### Record extracts
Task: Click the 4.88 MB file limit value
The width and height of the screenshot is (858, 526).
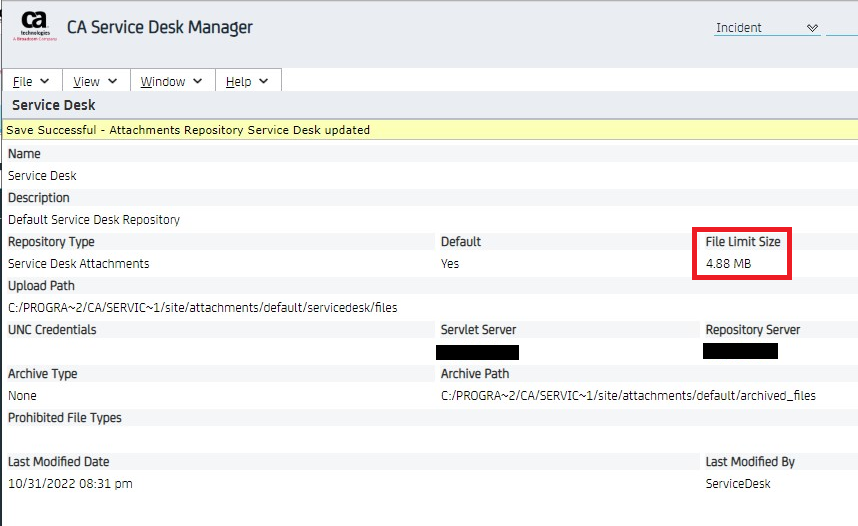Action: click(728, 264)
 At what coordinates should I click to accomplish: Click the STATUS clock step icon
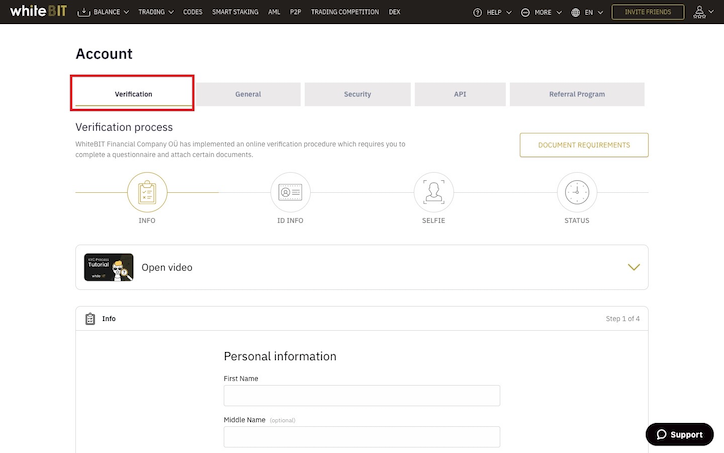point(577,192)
######
### Record extracts
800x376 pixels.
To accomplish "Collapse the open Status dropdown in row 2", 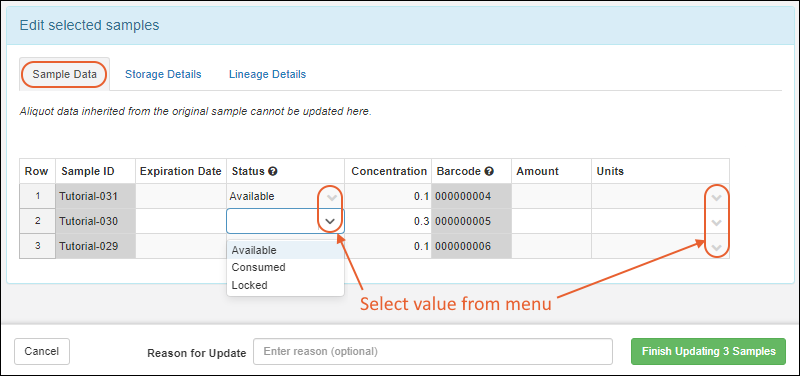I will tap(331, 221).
######
**To do**. Reproduce the records verbatim from the line with "Task: Click the 4.88 MB file limit value" to the line with "point(577,192)", including both of those lines, and omit the pictures.

**Response to the exercise**.
Task: Click the 4.88 MB file limit value
The width and height of the screenshot is (858, 526).
Action: click(728, 264)
 At what coordinates should I click to accomplish: Click the STATUS clock step icon
point(577,192)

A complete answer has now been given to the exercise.